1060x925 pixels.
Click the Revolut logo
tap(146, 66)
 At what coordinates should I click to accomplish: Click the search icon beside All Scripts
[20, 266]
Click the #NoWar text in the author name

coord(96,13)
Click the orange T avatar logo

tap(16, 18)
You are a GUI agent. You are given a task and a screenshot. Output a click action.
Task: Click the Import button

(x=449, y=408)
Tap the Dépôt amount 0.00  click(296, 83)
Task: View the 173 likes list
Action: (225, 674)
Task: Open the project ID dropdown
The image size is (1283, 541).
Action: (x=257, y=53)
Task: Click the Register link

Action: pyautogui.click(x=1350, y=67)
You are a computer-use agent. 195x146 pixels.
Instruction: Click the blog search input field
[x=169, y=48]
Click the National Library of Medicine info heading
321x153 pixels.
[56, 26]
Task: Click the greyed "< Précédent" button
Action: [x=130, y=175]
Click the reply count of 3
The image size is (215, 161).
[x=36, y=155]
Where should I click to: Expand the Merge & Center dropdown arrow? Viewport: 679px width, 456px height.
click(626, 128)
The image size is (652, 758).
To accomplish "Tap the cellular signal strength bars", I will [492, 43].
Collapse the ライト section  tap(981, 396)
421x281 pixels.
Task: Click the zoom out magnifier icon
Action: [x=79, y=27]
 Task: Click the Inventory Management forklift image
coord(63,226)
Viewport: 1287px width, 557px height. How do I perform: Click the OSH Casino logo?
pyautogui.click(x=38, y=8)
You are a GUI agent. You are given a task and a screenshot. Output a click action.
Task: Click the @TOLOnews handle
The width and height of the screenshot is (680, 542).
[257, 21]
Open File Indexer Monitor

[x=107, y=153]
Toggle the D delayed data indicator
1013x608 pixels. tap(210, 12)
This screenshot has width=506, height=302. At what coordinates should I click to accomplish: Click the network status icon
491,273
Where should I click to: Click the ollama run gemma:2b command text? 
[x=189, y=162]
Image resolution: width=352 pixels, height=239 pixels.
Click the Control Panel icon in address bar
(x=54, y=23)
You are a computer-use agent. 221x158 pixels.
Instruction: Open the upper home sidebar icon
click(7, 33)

======

Task goal >> Copy out exactly the lines that begin at the one with "Image resolution: width=352" and end at the close of the material above; nothing else belongs in the answer.

Result of the task >>
Image resolution: width=352 pixels, height=239 pixels.
Click the Control Panel icon in address bar
(x=54, y=23)
You are a computer-use agent. 221x158 pixels.
Instruction: Open the upper home sidebar icon
click(7, 33)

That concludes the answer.